Wie kam es zu Ihrer Entscheidung, sich die sogenannte Ostroute genauer anzuschauen?
Die von Animals‘ Angels gut dokumentierten Missstände auf der Transportroute haben einige Diskussionen zwischen Bund und Ländern angestoßen. Dabei hieß es immer wieder, dass die Berichte von NGOs nicht als belegte Fakten angesehen werden könnten – wenn doch auf der anderen Seite die Wirtschaft beteuere, dass alles in Ordnung sei. Zugleich drehte man sich im Kreis: Der Bund forderte die Länder auf, tätig zu werden, da bei ihnen der Vollzug liege. Die Länder wiederum forderten den Bund auf, die Versorgungsstationen in Drittländern zu zertifizieren. Solche ineffektiven Debatten liegen mir auch kurz vor dem Rentenalter nicht. Als glücklicher Zufall kam hinzu, dass mich jemand, der die Zustände in Russland ebenfalls gut kennt, ansprach. Damit hatten wir einen Türöffner und sind losgefahren. Die für Tierschutz zuständige Ministerin in Hessen hat diese Dienstreise im Übrigen maßgeblich unterstützt.
Wie sind Sie vorgegangen und was haben Sie vor Ort festgestellt?

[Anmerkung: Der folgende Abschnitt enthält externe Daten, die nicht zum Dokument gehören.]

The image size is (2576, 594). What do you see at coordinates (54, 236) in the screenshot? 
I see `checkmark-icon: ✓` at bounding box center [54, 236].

Unser Anspruch war es, die zehn Adressen, die in Fahrtenbüchern immer wieder als Versorgungsstationen angegeben wurden, zu besichtigen beziehungsweise zunächst zu klären, ob sie überhaupt vorhanden sind. Unsere Erkenntnisse sind ernüchternd: Zwar gab es, Stand August 2019, in der Region Smolensk zwei von den russischen Behörden registrierte Tierversorgungsstationen, die allerdings nicht den EU-Vorgaben entsprachen. Auf den weiteren rund 3.000 Kilometern in Richtung Usbekistan hingegen – Fehlanzeige. Bei sieben Adressen fanden wir nur Häuser oder Scheunen, die zur Abladung von Tieren nicht geeignet waren. Eine Adresse war eine Station ohne Zulassung, die also auch nach russischem Recht illegal ist.

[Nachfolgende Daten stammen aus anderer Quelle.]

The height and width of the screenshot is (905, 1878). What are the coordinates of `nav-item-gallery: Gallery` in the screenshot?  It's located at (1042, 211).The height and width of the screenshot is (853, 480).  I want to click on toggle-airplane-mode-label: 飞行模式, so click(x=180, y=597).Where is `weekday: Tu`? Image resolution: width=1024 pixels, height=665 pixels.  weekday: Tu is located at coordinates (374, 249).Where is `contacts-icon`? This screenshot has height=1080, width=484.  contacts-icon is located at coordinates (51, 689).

Und Ihre Schlussfolgerung daraus?
Ein rechtmäßiger, gesetzeskonformer Transport von Rindern in weite Teile Russlands, nach Kasachstan oder Usbekistan war und ist nicht möglich. Daran ändert auch die Tatsache nichts, dass es inzwischen zwei weitere von Russland zugelassene Stationen gibt. Und selbst wenn genügend gute Versorgungsstationen vorhanden wären, hieße das nicht, dass die Tiere tatsächlich angemessen versorgt würden und ruhen könnten. Oft bleiben sie an Autobahnparkplätzen oder vor den Versorgungsstationen einfach auf dem Lkw, auch davon wurde uns berichtet.
Wie kann es dann sein, dass immer noch darüber diskutiert wird, ob Exporttransporte in Drittländer für die Tiere sicher sind?
Wirtschaftliche Gründe sind offenbar für viele Politiker und auch einige Amtstierärzte nach wie vor entscheidender als die Einhaltung geltenden Rechts. Wir sollten uns klarmachen, dass die Exporteure über viele Jahre nachweislich die Unwahrheit gesagt und nicht existente Stationen angegeben haben. Auch das hat in der Debatte eigentümlicherweise keine Konsequenzen.
Was müsste Ihrer Meinung nach nun getan werden?
Wir bräuchten wenigstens ein externes, unabhängiges Kontrollsystem in den Drittländern, das nicht nur Stationen zertifiziert, sondern auch die laufende Praxis überprüft. Aber ich bin da wenig optimistisch: Wer die gravierenden Vollzugsdefizite in Deutschland kennt, kann für die Exporte nur zu dem Ergebnis kommen: Mit dem Tierschutz sind die Transporte nicht vereinbar. Besser wäre es, Sperma, Embryonen, Fleisch und Milch zu exportieren.
Dieses Interview erschien in unserem Jahresbericht 2020.